Taking the entries below from the top, restate each line exactly and end with the line containing "[MasterCard] (583, 788)".

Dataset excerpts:
[Start of section]

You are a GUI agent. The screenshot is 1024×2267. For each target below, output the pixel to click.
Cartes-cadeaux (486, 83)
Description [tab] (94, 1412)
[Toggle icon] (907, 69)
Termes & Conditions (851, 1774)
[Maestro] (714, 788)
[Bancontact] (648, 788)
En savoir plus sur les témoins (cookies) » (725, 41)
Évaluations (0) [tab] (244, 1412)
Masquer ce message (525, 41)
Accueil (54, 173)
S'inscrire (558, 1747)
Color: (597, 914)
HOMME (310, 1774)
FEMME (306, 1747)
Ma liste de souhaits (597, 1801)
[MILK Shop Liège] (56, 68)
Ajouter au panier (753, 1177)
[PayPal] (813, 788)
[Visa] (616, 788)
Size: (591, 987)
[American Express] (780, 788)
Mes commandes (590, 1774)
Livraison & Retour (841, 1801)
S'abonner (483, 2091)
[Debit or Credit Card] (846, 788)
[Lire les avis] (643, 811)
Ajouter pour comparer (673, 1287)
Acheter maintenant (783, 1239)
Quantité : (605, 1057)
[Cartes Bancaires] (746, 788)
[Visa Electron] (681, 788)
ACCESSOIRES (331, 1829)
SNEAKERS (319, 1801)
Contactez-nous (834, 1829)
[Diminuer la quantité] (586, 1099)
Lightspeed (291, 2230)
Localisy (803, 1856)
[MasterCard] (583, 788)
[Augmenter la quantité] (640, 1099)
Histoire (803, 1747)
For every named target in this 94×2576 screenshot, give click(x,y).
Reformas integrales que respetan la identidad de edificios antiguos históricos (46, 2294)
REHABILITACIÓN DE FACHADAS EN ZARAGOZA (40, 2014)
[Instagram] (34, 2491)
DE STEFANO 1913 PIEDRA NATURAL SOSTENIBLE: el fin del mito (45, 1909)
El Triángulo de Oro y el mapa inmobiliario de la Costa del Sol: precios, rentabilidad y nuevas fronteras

[End of section]

Solution to this exercise -
You are a GUI agent. The screenshot is 1024×2267. For each target below, output the pixel to click.
Cartes-cadeaux (486, 83)
Description [tab] (94, 1412)
[Toggle icon] (907, 69)
Termes & Conditions (851, 1774)
[Maestro] (714, 788)
[Bancontact] (648, 788)
En savoir plus sur les témoins (cookies) » (725, 41)
Évaluations (0) [tab] (244, 1412)
Masquer ce message (525, 41)
Accueil (54, 173)
S'inscrire (558, 1747)
Color: (597, 914)
HOMME (310, 1774)
FEMME (306, 1747)
Ma liste de souhaits (597, 1801)
[MILK Shop Liège] (56, 68)
Ajouter au panier (753, 1177)
[PayPal] (813, 788)
[Visa] (616, 788)
Size: (591, 987)
[American Express] (780, 788)
Mes commandes (590, 1774)
Livraison & Retour (841, 1801)
S'abonner (483, 2091)
[Debit or Credit Card] (846, 788)
[Lire les avis] (643, 811)
Ajouter pour comparer (673, 1287)
Acheter maintenant (783, 1239)
Quantité : (605, 1057)
[Cartes Bancaires] (746, 788)
[Visa Electron] (681, 788)
ACCESSOIRES (331, 1829)
SNEAKERS (319, 1801)
Contactez-nous (834, 1829)
[Diminuer la quantité] (586, 1099)
Lightspeed (291, 2230)
Localisy (803, 1856)
[MasterCard] (583, 788)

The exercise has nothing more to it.